Non è certo difficile trovare spiegazioni al calo delle Borse di venerdì: i dati cinesi confermano la frenata della seconda economia del pianeta. Alla battuta d’arresto contribuisce senz’altro la guerra dei dazi scatenata dagli Usa, anche se l’effetto dei provvedimenti si sentirà solo più avanti, così ipotecando la nuova frenata per il 2019. Nel frattempo, Xi Jinping sfrutta l’emergenza per mettere, con prudenza, ordine nella finanza di casa, ormai in una situazione esplosiva, e rivedere gli obiettivi industriali, senza però compromettere la rincorsa alla leadership globale, ormai in atto. 



La stretta cinese comporta una diminuzione dei consumi delle materie prime, come testimonia il calo repentino del greggio. La speculazione, che contava su un brusco aumento dei prezzi alla vigilia dell’embargo Usa all’Iran, si è trovata spiazzata. I piani di Washington, poi, sono stati complicati dall’assassinio di Jamal Khashoggi, il giornalista saudita del Washington Post ucciso in maniera barbara entro il consolato di Istanbul, un gesto criminale di inaudita arroganza che ha messo in grave difficoltà Donald Trump, che di sicuro vanta ottimi legami d’affari con i sauditi, ma non può liquidare il delitto come un “incidente”. Una punizione dei sauditi, però, comporta non pochi problemi per i Big che contano sui finanziamenti di Riyad, dalla giapponese Softbank a Tesla.
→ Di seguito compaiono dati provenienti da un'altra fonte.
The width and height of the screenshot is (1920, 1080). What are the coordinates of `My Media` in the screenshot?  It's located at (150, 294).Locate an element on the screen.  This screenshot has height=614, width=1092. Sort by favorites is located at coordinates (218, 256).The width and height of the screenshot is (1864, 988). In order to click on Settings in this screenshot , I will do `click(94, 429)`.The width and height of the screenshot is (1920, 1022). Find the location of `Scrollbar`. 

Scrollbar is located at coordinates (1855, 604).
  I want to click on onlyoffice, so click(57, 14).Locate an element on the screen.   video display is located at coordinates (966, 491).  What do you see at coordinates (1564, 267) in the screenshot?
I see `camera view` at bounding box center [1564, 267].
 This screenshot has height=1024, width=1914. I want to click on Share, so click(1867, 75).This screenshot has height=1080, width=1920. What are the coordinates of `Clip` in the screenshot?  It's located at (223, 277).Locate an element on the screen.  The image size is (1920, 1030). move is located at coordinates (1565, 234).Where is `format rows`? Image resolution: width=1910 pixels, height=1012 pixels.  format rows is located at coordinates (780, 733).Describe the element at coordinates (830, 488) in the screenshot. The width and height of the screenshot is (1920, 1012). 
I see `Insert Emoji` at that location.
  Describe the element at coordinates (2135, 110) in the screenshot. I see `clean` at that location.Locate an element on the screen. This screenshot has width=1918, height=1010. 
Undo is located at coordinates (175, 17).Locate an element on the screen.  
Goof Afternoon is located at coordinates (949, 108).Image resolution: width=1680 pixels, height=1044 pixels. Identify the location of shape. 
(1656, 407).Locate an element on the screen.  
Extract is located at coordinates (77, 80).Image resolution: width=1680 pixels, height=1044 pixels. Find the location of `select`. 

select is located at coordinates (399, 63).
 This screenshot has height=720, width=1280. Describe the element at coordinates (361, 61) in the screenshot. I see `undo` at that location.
In questo contesto tragico, non manca una nota di colore, cioè la “retromarcia” di Roma dalla manovra “bella ed equilibrata” secondo il premier Giuseppe Conte che ha indetto un Consiglio dei ministri bis per correggere quel che i Cinque Stelle hanno approvato e subito denunciato rifugiandosi dietro la “solita” la manina. La sceneggiata occupa le prime pagine dei giornali distogliendo l’attenzione da due dati: 1) l’accelerazione del giudizio Ue sulla manovra in modo da anticipare il voto delle agenzie di rating; 2) la mancata solidarietà da parte di tutti i Paesi dell’Unione, d’accordo con la linea Salvini sulla sicurezza ma gelidi verso l’atteggiamento del Governo in materia economica.



Ci sono ottime ragioni per spiegare la debolezza dei mercati che rischia di rimettere in discussione la buona salute dell’economia mondiale drogata dall’iniezione di capitali della riforma fiscale Usa (975 miliardi di dollari finiti in buona parte in Borsa) che ha provocato un aumento del deficit federale di oltre mille miliardi. Ma ci sono motivi ancora più forti per giustificare il rifiuto compatto dei mercati alle proposte italiane che pure dipendono da cifre ben più modeste: uno sbilancio di 22 miliardi di euro, tutto sommato sostenibile. Ma, in contrasto con la baldanza e le sicurezze di Washington, dai palazzi del Governo italiano emana più che altro una sensazione di confusione e di incertezza a danno della affidabilità del Bel Paese sia presso gli investitori esteri che quelli domestici, forse ancor più critici. 

Come ha sottolineato Antonio Polito la situazione italiana riflette sia la voglia di “sicurezza” sostenuta dalla Lega, sia il “rancore” emerso dopo la lunga crisi, che è un po’ la cifra comunque alle pulsioni dei Cinque Stelle. Ma il primo sentimento può esprimersi in scelte politiche, il secondo stenta a trovare una strategia coerenza che vada al di là del ribellismo e delle dietrologie. Questa doppia inclinazione genera una situazione insostenibile. Il motivo? La gente non si fida. 

Spiega un autorevole gestore di grandi capitali: “I miei clienti sono disposti ad accettare una patrimoniale piuttosto che altre iniziative per riequilibrare i redditi andando incontro a chi non ce la fa. Ma non possono tollerare un salto nel buio, senza alcuna garanzia, ma con la sola preoccupazione di restare in sella finché si può”. Di qui la sensazione che l’equilibrio instabile del Bel Paese sia destinato a non durare. Certo, il collante del potere può tenere ancora per un po’. Ma fino a quando?